The required result is an exact copy of the lines beginning at the line that contains "Một điều ước cho truyện cổ tích (1314, 853)" and ending at the last line of the material below.
◇ ◇ ◇ ◇
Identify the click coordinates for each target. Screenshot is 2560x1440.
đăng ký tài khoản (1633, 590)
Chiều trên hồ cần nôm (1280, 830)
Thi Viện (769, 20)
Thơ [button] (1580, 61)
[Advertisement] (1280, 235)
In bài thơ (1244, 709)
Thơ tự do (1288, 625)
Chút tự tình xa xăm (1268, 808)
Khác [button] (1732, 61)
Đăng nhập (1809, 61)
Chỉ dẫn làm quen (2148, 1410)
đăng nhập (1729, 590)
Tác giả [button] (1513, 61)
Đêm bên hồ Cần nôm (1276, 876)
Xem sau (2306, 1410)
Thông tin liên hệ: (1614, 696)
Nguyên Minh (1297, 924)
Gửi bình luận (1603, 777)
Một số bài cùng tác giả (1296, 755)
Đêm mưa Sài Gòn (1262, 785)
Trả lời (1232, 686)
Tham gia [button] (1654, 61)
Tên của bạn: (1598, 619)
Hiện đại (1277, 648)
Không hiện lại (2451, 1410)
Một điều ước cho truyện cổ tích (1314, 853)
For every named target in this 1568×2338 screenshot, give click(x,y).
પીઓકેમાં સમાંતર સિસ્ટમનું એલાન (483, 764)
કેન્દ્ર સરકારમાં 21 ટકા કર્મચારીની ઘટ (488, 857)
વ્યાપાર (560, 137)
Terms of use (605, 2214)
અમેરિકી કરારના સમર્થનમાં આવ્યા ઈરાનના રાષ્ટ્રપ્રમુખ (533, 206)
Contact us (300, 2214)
◇ ◇ ◇ ◇
**RESPONSE TO THIS EXERCISE**.
Một điều ước cho truyện cổ tích (1314, 853)
For every named target in this 1568×2338 screenshot, give click(x,y).
પીઓકેમાં સમાંતર સિસ્ટમનું એલાન (483, 764)
કેન્દ્ર સરકારમાં 21 ટકા કર્મચારીની ઘટ (488, 857)
વ્યાપાર (560, 137)
Terms of use (605, 2214)
અમેરિકી કરારના સમર્થનમાં આવ્યા ઈરાનના રાષ્ટ્રપ્રમુખ (533, 206)
Contact us (300, 2214)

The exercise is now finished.